== PROBLEM DETAILS ==
Lift out each line of the data that holds "Select".

- Opening Delimiter -

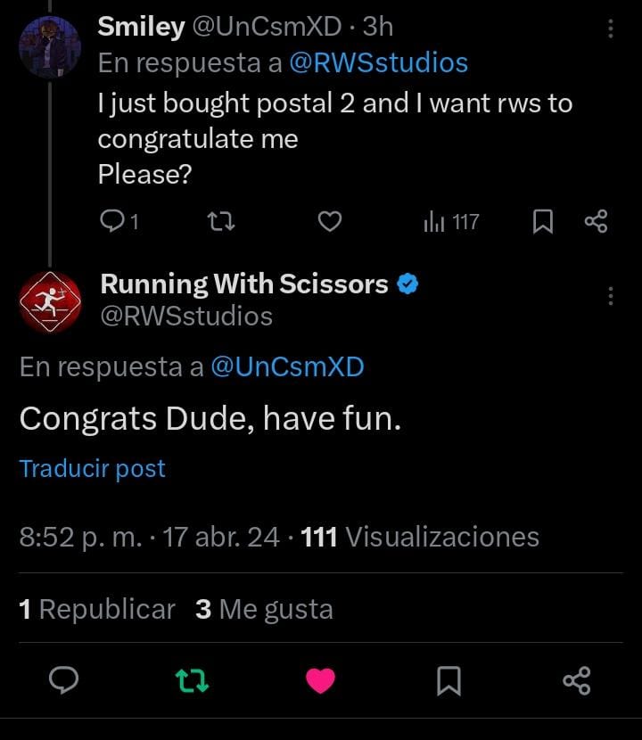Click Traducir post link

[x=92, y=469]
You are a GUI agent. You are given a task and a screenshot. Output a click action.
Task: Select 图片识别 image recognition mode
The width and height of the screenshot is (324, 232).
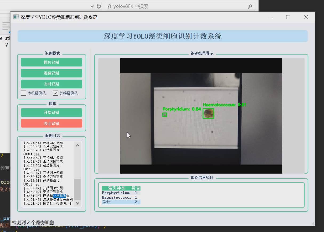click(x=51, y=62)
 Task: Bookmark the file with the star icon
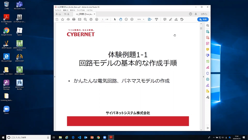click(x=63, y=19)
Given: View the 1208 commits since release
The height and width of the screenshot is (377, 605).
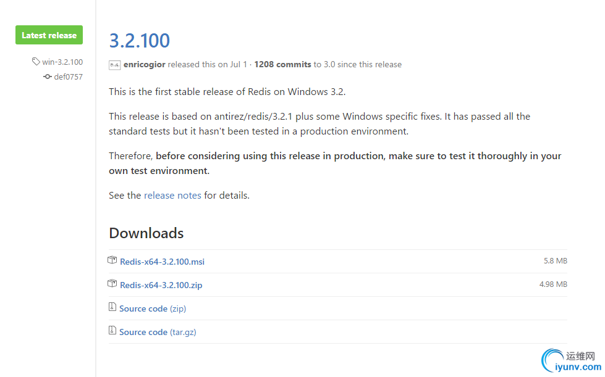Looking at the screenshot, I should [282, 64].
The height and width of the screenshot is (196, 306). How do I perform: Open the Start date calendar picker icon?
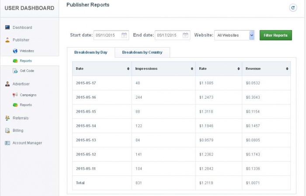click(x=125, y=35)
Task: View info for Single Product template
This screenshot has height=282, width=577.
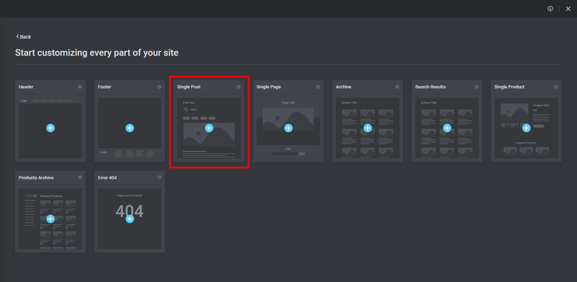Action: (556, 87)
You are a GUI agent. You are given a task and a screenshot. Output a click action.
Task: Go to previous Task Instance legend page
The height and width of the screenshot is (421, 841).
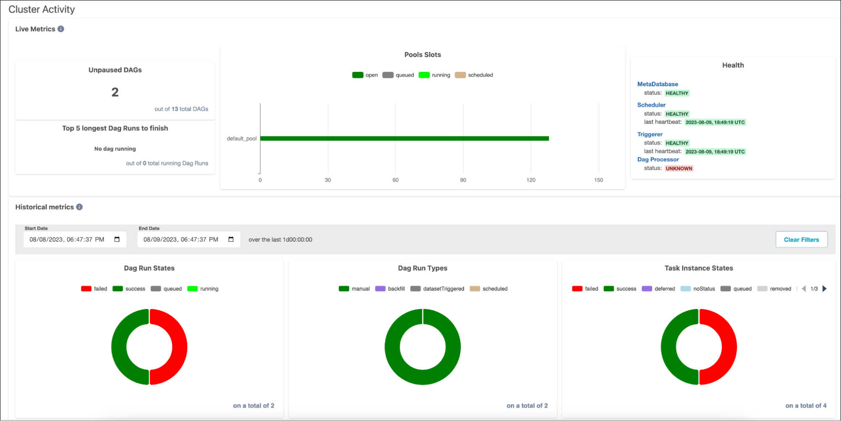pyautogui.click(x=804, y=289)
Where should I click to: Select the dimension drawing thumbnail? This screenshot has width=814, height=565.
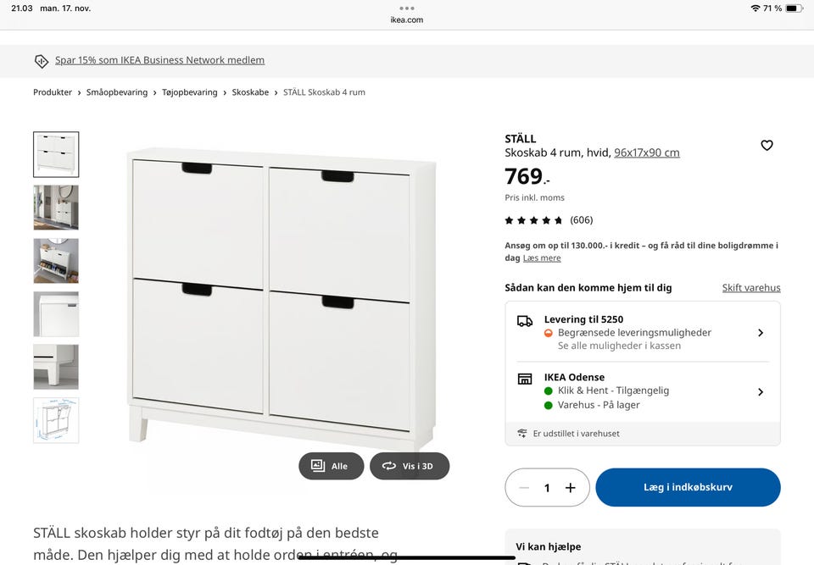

- Closing Delimiter -

== EXERCISE OUTPUT ==
Task: Select 图片识别 image recognition mode
Where should I click to: Select the dimension drawing thumbnail? This screenshot has width=814, height=565.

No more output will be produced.